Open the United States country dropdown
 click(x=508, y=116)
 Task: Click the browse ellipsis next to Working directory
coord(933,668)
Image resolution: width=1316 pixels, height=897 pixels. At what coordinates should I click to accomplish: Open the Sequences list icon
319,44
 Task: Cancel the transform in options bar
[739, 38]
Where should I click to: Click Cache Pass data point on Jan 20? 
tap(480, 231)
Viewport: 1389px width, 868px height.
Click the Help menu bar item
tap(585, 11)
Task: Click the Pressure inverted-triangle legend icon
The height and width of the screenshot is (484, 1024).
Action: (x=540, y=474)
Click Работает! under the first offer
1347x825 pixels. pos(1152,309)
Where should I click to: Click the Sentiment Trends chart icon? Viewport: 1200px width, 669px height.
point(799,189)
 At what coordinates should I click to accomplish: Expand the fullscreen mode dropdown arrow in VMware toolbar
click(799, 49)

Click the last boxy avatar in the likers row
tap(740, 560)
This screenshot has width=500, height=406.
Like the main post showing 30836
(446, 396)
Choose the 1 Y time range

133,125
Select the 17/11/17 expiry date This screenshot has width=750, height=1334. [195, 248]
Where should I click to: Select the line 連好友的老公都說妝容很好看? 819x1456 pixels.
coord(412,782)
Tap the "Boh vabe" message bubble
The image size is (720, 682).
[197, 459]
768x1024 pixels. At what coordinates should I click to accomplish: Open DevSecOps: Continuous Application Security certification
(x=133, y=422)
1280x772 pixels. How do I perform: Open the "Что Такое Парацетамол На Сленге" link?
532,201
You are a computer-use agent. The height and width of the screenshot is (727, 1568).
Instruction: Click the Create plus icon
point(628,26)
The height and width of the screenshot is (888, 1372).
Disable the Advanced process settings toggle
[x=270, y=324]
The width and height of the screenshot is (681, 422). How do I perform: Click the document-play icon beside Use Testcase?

SHORT EXERCISE: Copy the lines word for word, from the line containing "Where should I click to: Select" through the final line.

WRITTEN ANSWER:
Where should I click to: Select the line 連好友的老公都說妝容很好看? 819x1456 pixels.
coord(412,782)
Tap the "Boh vabe" message bubble
The image size is (720, 682).
[197, 459]
768x1024 pixels. At what coordinates should I click to accomplish: Open DevSecOps: Continuous Application Security certification
(x=133, y=422)
1280x772 pixels. How do I perform: Open the "Что Такое Парацетамол На Сленге" link?
532,201
You are a computer-use agent. The height and width of the screenshot is (727, 1568).
Instruction: Click the Create plus icon
point(628,26)
The height and width of the screenshot is (888, 1372).
Disable the Advanced process settings toggle
[x=270, y=324]
The width and height of the screenshot is (681, 422). How do I perform: Click the document-play icon beside Use Testcase?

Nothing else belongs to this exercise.